Start of Input material

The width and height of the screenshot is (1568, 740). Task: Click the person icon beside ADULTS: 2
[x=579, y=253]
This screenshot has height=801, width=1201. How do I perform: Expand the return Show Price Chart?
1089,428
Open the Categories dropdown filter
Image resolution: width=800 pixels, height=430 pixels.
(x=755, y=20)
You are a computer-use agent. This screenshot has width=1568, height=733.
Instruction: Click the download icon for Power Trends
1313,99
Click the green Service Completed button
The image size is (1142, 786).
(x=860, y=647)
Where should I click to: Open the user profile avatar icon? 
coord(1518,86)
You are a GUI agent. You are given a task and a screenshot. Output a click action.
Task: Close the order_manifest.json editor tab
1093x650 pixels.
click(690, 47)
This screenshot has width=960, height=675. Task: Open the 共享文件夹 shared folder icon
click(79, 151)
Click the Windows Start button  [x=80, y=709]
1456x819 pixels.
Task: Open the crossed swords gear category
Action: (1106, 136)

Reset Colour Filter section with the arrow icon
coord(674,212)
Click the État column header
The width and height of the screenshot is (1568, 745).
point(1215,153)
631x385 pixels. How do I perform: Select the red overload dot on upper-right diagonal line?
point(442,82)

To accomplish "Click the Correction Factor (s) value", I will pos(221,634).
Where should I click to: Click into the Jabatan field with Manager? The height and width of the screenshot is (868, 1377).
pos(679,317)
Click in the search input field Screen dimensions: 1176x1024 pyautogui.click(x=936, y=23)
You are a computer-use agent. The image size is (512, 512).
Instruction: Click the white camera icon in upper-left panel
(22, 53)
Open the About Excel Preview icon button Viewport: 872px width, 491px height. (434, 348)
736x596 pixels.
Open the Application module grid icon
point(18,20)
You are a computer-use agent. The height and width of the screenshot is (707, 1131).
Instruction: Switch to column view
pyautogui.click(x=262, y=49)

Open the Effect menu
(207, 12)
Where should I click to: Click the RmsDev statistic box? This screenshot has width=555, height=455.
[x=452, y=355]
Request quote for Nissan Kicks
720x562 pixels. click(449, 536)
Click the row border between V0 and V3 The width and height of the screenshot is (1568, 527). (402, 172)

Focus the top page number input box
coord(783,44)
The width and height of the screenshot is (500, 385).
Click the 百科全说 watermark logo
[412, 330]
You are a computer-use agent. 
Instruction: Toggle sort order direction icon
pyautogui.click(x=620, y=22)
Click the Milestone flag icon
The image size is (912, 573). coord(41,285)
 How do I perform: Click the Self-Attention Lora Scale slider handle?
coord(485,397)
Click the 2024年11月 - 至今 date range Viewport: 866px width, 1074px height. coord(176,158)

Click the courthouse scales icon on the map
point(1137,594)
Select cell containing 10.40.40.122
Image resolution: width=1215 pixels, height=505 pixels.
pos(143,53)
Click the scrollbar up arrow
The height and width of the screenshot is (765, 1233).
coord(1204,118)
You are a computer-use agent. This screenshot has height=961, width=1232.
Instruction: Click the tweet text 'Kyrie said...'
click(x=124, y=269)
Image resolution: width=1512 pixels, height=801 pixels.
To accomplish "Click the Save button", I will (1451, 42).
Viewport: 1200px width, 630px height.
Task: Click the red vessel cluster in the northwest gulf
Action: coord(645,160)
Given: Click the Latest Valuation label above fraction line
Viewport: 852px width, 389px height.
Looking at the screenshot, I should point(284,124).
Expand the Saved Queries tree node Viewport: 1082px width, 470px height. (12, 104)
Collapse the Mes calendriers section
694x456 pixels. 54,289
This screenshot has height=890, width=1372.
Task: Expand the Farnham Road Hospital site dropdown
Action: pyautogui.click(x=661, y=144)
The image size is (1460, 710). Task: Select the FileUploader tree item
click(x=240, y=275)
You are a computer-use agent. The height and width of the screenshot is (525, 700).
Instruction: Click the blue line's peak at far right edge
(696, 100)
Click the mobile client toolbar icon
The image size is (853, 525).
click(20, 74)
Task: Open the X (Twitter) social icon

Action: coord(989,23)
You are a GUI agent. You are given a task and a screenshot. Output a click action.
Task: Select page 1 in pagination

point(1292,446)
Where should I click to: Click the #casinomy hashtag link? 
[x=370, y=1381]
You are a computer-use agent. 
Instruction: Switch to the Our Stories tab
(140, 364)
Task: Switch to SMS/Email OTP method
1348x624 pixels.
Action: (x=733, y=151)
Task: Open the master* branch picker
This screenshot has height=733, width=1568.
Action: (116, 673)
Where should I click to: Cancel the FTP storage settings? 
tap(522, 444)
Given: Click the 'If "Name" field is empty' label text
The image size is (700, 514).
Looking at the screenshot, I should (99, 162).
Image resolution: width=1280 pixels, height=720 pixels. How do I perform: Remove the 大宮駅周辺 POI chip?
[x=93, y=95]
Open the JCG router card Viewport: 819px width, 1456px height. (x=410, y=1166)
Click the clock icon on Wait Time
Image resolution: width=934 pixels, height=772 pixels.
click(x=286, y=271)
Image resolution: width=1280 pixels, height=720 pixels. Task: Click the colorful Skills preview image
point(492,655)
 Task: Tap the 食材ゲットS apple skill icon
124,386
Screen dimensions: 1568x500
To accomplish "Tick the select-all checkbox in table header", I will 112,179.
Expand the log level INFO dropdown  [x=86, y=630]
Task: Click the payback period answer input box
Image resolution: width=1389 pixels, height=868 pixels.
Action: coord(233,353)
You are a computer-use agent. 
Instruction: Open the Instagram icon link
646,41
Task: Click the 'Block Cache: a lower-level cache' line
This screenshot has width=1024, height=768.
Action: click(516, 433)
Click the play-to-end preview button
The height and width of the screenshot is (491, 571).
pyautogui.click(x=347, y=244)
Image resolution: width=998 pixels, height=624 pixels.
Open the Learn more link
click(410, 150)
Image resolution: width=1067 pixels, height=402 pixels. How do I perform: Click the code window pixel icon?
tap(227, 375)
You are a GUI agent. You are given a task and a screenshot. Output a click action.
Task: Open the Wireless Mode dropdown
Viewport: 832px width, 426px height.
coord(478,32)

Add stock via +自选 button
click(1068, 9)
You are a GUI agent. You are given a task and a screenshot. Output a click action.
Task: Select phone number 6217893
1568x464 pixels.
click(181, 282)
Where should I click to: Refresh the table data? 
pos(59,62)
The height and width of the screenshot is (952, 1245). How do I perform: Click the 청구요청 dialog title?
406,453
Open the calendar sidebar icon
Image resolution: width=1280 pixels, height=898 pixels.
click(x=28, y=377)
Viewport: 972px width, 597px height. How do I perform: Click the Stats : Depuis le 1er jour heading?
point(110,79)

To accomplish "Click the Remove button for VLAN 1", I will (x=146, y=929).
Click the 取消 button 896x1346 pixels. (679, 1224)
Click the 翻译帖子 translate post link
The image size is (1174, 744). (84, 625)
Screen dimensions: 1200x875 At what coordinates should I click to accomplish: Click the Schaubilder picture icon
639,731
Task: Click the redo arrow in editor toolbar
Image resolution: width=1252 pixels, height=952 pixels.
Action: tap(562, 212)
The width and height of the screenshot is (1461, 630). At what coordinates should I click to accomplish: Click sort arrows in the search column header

End of Input material

Every line of the listing is to be transcribed exactly.

## Exercise solution
The width and height of the screenshot is (1568, 740). Task: Click the person icon beside ADULTS: 2
[x=579, y=253]
This screenshot has height=801, width=1201. How do I perform: Expand the return Show Price Chart?
1089,428
Open the Categories dropdown filter
Image resolution: width=800 pixels, height=430 pixels.
(x=755, y=20)
You are a computer-use agent. This screenshot has width=1568, height=733.
Instruction: Click the download icon for Power Trends
1313,99
Click the green Service Completed button
The image size is (1142, 786).
(x=860, y=647)
Where should I click to: Open the user profile avatar icon? 
coord(1518,86)
You are a GUI agent. You are given a task and a screenshot. Output a click action.
Task: Close the order_manifest.json editor tab
1093x650 pixels.
click(690, 47)
This screenshot has width=960, height=675. Task: Open the 共享文件夹 shared folder icon
click(79, 151)
Click the Windows Start button  [x=80, y=709]
1456x819 pixels.
Task: Open the crossed swords gear category
Action: (1106, 136)

Reset Colour Filter section with the arrow icon
coord(674,212)
Click the État column header
The width and height of the screenshot is (1568, 745).
point(1215,153)
631x385 pixels. How do I perform: Select the red overload dot on upper-right diagonal line?
point(442,82)

To accomplish "Click the Correction Factor (s) value", I will pos(221,634).
Where should I click to: Click into the Jabatan field with Manager? The height and width of the screenshot is (868, 1377).
pos(679,317)
Click in the search input field Screen dimensions: 1176x1024 pyautogui.click(x=936, y=23)
You are a computer-use agent. The image size is (512, 512).
Instruction: Click the white camera icon in upper-left panel
(22, 53)
Open the About Excel Preview icon button Viewport: 872px width, 491px height. (434, 348)
736x596 pixels.
Open the Application module grid icon
point(18,20)
You are a computer-use agent. The height and width of the screenshot is (707, 1131).
Instruction: Switch to column view
pyautogui.click(x=262, y=49)

Open the Effect menu
(207, 12)
Where should I click to: Click the RmsDev statistic box? This screenshot has width=555, height=455.
[x=452, y=355]
Request quote for Nissan Kicks
720x562 pixels. click(449, 536)
Click the row border between V0 and V3 The width and height of the screenshot is (1568, 527). (402, 172)

Focus the top page number input box
coord(783,44)
The width and height of the screenshot is (500, 385).
Click the 百科全说 watermark logo
[412, 330]
You are a computer-use agent. 
Instruction: Toggle sort order direction icon
pyautogui.click(x=620, y=22)
Click the Milestone flag icon
The image size is (912, 573). coord(41,285)
 How do I perform: Click the Self-Attention Lora Scale slider handle?
coord(485,397)
Click the 2024年11月 - 至今 date range Viewport: 866px width, 1074px height. coord(176,158)

Click the courthouse scales icon on the map
point(1137,594)
Select cell containing 10.40.40.122
Image resolution: width=1215 pixels, height=505 pixels.
pos(143,53)
Click the scrollbar up arrow
The height and width of the screenshot is (765, 1233).
coord(1204,118)
You are a computer-use agent. This screenshot has height=961, width=1232.
Instruction: Click the tweet text 'Kyrie said...'
click(x=124, y=269)
Image resolution: width=1512 pixels, height=801 pixels.
To accomplish "Click the Save button", I will (1451, 42).
Viewport: 1200px width, 630px height.
Task: Click the red vessel cluster in the northwest gulf
Action: coord(645,160)
Given: Click the Latest Valuation label above fraction line
Viewport: 852px width, 389px height.
Looking at the screenshot, I should point(284,124).
Expand the Saved Queries tree node Viewport: 1082px width, 470px height. (12, 104)
Collapse the Mes calendriers section
694x456 pixels. 54,289
This screenshot has height=890, width=1372.
Task: Expand the Farnham Road Hospital site dropdown
Action: pyautogui.click(x=661, y=144)
The image size is (1460, 710). Task: Select the FileUploader tree item
click(x=240, y=275)
You are a computer-use agent. The height and width of the screenshot is (525, 700).
Instruction: Click the blue line's peak at far right edge
(696, 100)
Click the mobile client toolbar icon
The image size is (853, 525).
click(20, 74)
Task: Open the X (Twitter) social icon

Action: coord(989,23)
You are a GUI agent. You are given a task and a screenshot. Output a click action.
Task: Select page 1 in pagination

point(1292,446)
Where should I click to: Click the #casinomy hashtag link? 
[x=370, y=1381]
You are a computer-use agent. 
Instruction: Switch to the Our Stories tab
(140, 364)
Task: Switch to SMS/Email OTP method
1348x624 pixels.
Action: (x=733, y=151)
Task: Open the master* branch picker
This screenshot has height=733, width=1568.
Action: (116, 673)
Where should I click to: Cancel the FTP storage settings? 
tap(522, 444)
Given: Click the 'If "Name" field is empty' label text
The image size is (700, 514).
Looking at the screenshot, I should (99, 162).
Image resolution: width=1280 pixels, height=720 pixels. How do I perform: Remove the 大宮駅周辺 POI chip?
[x=93, y=95]
Open the JCG router card Viewport: 819px width, 1456px height. (x=410, y=1166)
Click the clock icon on Wait Time
Image resolution: width=934 pixels, height=772 pixels.
click(x=286, y=271)
Image resolution: width=1280 pixels, height=720 pixels. Task: Click the colorful Skills preview image
point(492,655)
 Task: Tap the 食材ゲットS apple skill icon
124,386
Screen dimensions: 1568x500
To accomplish "Tick the select-all checkbox in table header", I will 112,179.
Expand the log level INFO dropdown  [x=86, y=630]
Task: Click the payback period answer input box
Image resolution: width=1389 pixels, height=868 pixels.
Action: coord(233,353)
You are a computer-use agent. 
Instruction: Open the Instagram icon link
646,41
Task: Click the 'Block Cache: a lower-level cache' line
This screenshot has width=1024, height=768.
Action: click(516, 433)
Click the play-to-end preview button
The height and width of the screenshot is (491, 571).
pyautogui.click(x=347, y=244)
Image resolution: width=998 pixels, height=624 pixels.
Open the Learn more link
click(410, 150)
Image resolution: width=1067 pixels, height=402 pixels. How do I perform: Click the code window pixel icon?
tap(227, 375)
You are a GUI agent. You are given a task and a screenshot. Output a click action.
Task: Open the Wireless Mode dropdown
Viewport: 832px width, 426px height.
coord(478,32)

Add stock via +自选 button
click(1068, 9)
You are a GUI agent. You are given a task and a screenshot. Output a click action.
Task: Select phone number 6217893
1568x464 pixels.
click(181, 282)
Where should I click to: Refresh the table data? 
pos(59,62)
The height and width of the screenshot is (952, 1245). How do I perform: Click the 청구요청 dialog title?
406,453
Open the calendar sidebar icon
Image resolution: width=1280 pixels, height=898 pixels.
click(x=28, y=377)
Viewport: 972px width, 597px height. How do I perform: Click the Stats : Depuis le 1er jour heading?
point(110,79)

To accomplish "Click the Remove button for VLAN 1", I will (x=146, y=929).
Click the 取消 button 896x1346 pixels. (679, 1224)
Click the 翻译帖子 translate post link
The image size is (1174, 744). (84, 625)
Screen dimensions: 1200x875 At what coordinates should I click to accomplish: Click the Schaubilder picture icon
639,731
Task: Click the redo arrow in editor toolbar
Image resolution: width=1252 pixels, height=952 pixels.
Action: tap(562, 212)
The width and height of the screenshot is (1461, 630). At what coordinates should I click to accomplish: Click sort arrows in the search column header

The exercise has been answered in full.